Planets: As Seen by Voyager
The Voyager 1 and 2 spacecraft explored Jupiter, Saturn, Uranus and Neptune before starting their journey toward interstellar space. Here you’ll find some of those images, including “The Pale Blue Dot” – famously described by Carl Sagan – and what are still the only up-close images of Uranus and Neptune.
These twin spacecraft took some of the very first close-up images of these planets and paved the way for future planetary missions to return, like the Juno spacecraft at Jupiter, Cassini at Saturn and New Horizons at Pluto.
Photography of Jupiter began in January 1979, when images of the brightly banded planet already exceeded the best taken from Earth. They took more than 33,000 pictures of Jupiter and its five major satellites.
- Erupting volcanoes on Jupiter’s moon Io, which has 100 times the volcanic activity of Earth.
- Better understanding of important physical, geological, and atmospheric processes happening in the planet, its satellites and magnetosphere.

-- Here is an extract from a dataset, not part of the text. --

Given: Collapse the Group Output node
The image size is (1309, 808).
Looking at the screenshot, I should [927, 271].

- Jupiter’s turbulent atmosphere with dozens of interacting hurricane-like storm systems.
The Saturn encounters occurred nine months apart, in November 1980 and August 1981. The two encounters increased our knowledge and altered our understanding of Saturn. The extended, close-range observations provided high-resolution data far different from the picture assembled during centuries of Earth-based studies.
- Saturn’s atmosphere is almost entirely hydrogen and helium.

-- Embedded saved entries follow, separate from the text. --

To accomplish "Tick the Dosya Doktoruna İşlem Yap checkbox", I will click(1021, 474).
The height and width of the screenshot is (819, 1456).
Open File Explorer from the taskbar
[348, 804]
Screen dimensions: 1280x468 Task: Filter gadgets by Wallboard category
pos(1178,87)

- Subdued contrasts and color differences on Saturn could be a result of more horizontal mixing or less production of localized colors than in Jupiter’s atmosphere.
- An indication of an ocean beneath the cracked, icy crust of Jupiter’s moon Europa.
- Winds blow at high speeds in Saturn. Near the equator, the Voyagers measured winds about 1,100 miles an hour.
The Voyager 2 spacecraft flew closely past distant Uranus, the seventh planet from the Sun. At its closest, the spacecraft came within 50,600 miles of Uranus’s cloud tops on Jan. 24, 1986. Voyager 2 radioed thousands of images and voluminous amounts of other scientific data on the planet, its moons, rings, atmosphere, interior and the magnetic environment surrounding Uranus.
- Revealed complex surfaces indicative of varying geologic pasts.
- Detected 11 previously unseen moons.
- Uncovered the fine detail of the previously known rings and two newly detected rings.
- Showed that the planet’s rate of rotation is 17 hours, 14 minutes.
- Found that the planet’s magnetic field is both large and unusual.
- Determined that the temperature of the equatorial region, which receives less sunlight over a Uranian year, is nevertheless about the same as that at the poles.
Voyager 2 became the first spacecraft to observe the planet Neptune in the summer of 1989. Passing about 3,000 miles above Neptune’s north pole, Voyager 2 made its closest approach to any planet since leaving Earth 12 years ago. Five hours later, Voyager 2 passed about 25,000 miles from Neptune’s largest moon, Triton, the last solid body the spacecraft had the opportunity to study.
- Discovered Neptune’s Great Dark Spot
- Found that the planet has strong winds, around 1,000 miles per hour
- Saw geysers erupting from the polar cap on Neptune’s moon Triton at -390 degrees Fahrenheit
Solar System Portrait
This narrow-angle color image of the Earth, dubbed ‘Pale Blue Dot’, is a part of the first ever ‘portrait’ of the solar system taken by Voyager 1.
The spacecraft acquired a total of 60 frames for a mosaic of the solar system from a distance of more than 4 billion miles from Earth and about 32 degrees above the ecliptic.
From Voyager’s great distance, Earth is a mere point of light, less than the size of a picture element even in the narrow-angle camera.
“Look again at that dot. That’s here. That’s home. That’s us. On it everyone you love, everyone you know, everyone you ever heard of, every human being who ever was, lived out their lives.” - Carl Sagan
Both spacecraft will continue to study ultraviolet sources among the stars, and their fields and particles detectors will continue to search for the boundary between the Sun’s influence and interstellar space. The radioisotope power systems will likely provide enough power for science to continue through 2025, and possibly support engineering data return through the mid-2030s. After that, the two Voyagers will continue to orbit the center of the Milky Way.